- _Problem to work on_
Among the records below, find each line bearing the word "screenshot" and copy it.

══ Data listing ══

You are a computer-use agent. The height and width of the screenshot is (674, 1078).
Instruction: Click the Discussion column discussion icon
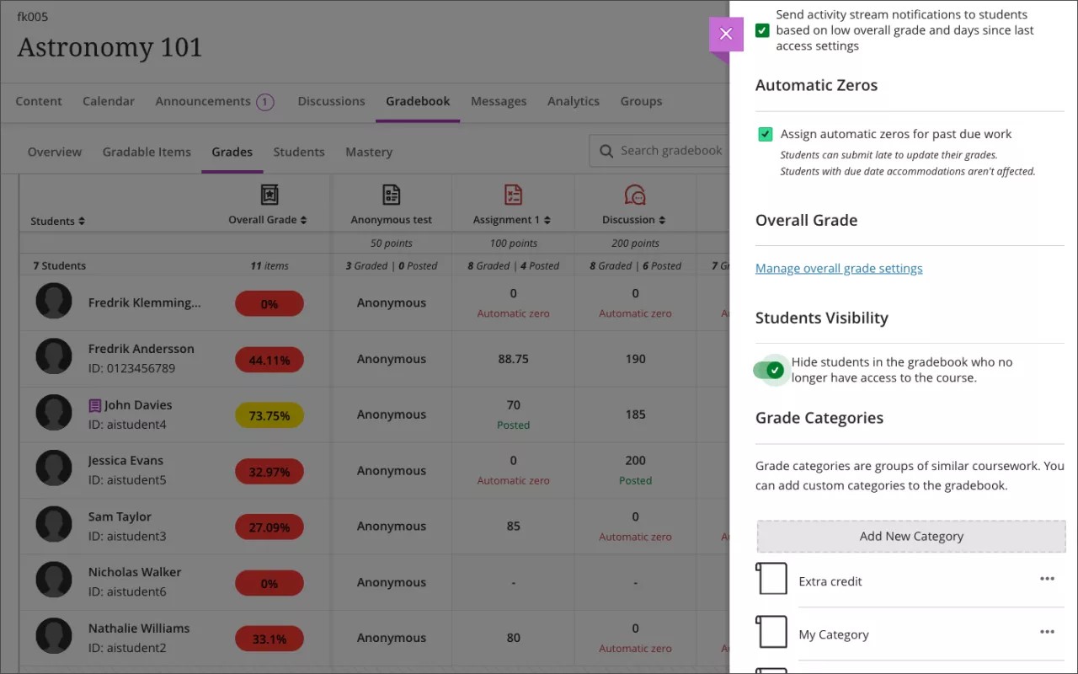point(633,195)
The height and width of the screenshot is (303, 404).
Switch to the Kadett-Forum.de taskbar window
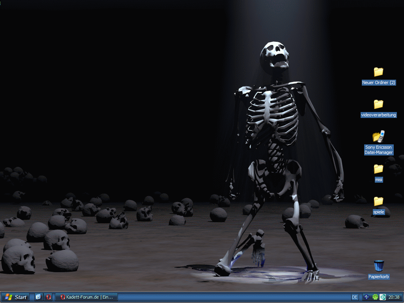(86, 297)
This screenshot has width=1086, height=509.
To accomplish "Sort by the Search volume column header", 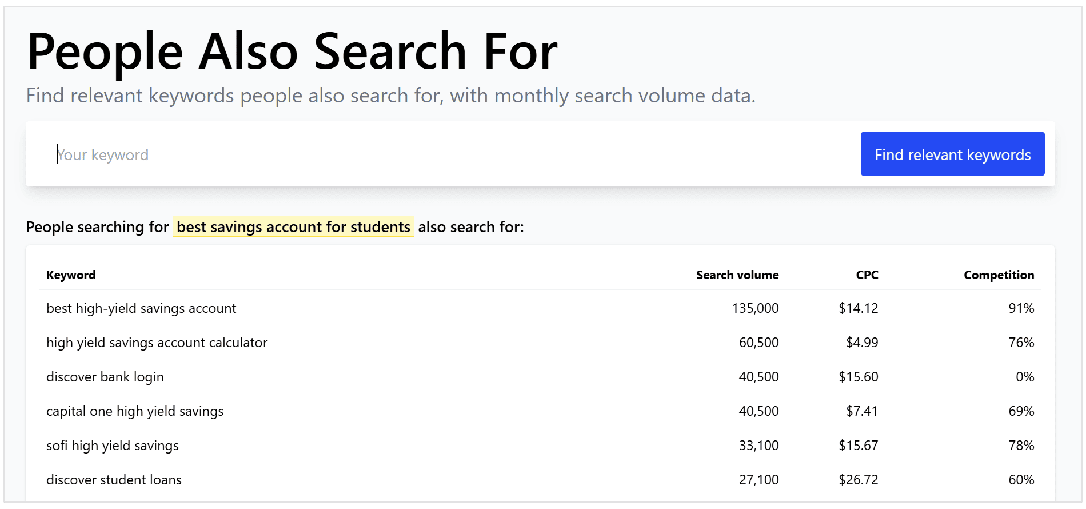I will pyautogui.click(x=737, y=275).
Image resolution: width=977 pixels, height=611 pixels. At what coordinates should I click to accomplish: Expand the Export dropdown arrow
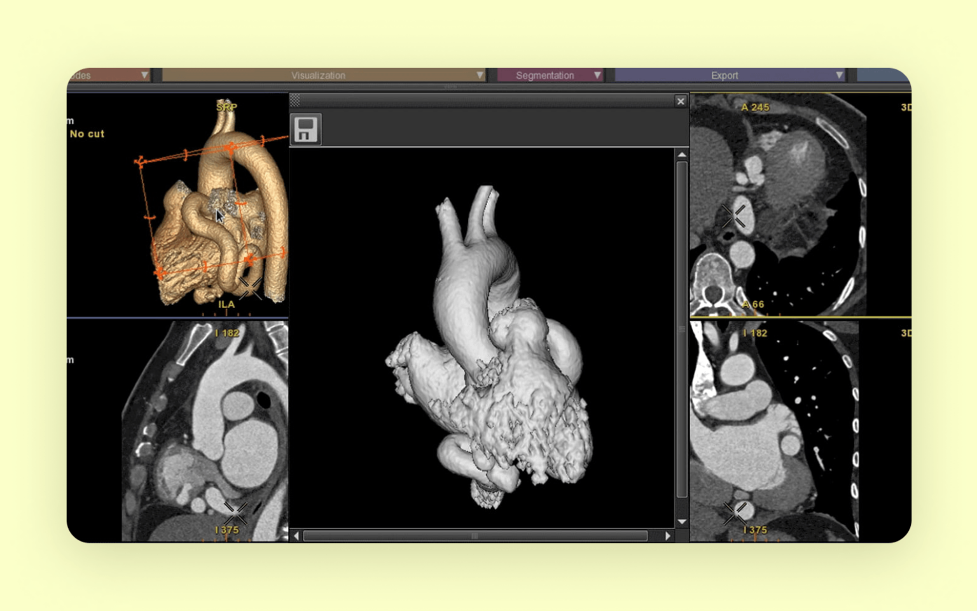click(x=840, y=75)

═══

- _Solution to this task_
You are a computer-use agent. The height and width of the screenshot is (674, 1078).
The height and width of the screenshot is (303, 404).
This screenshot has width=1086, height=509.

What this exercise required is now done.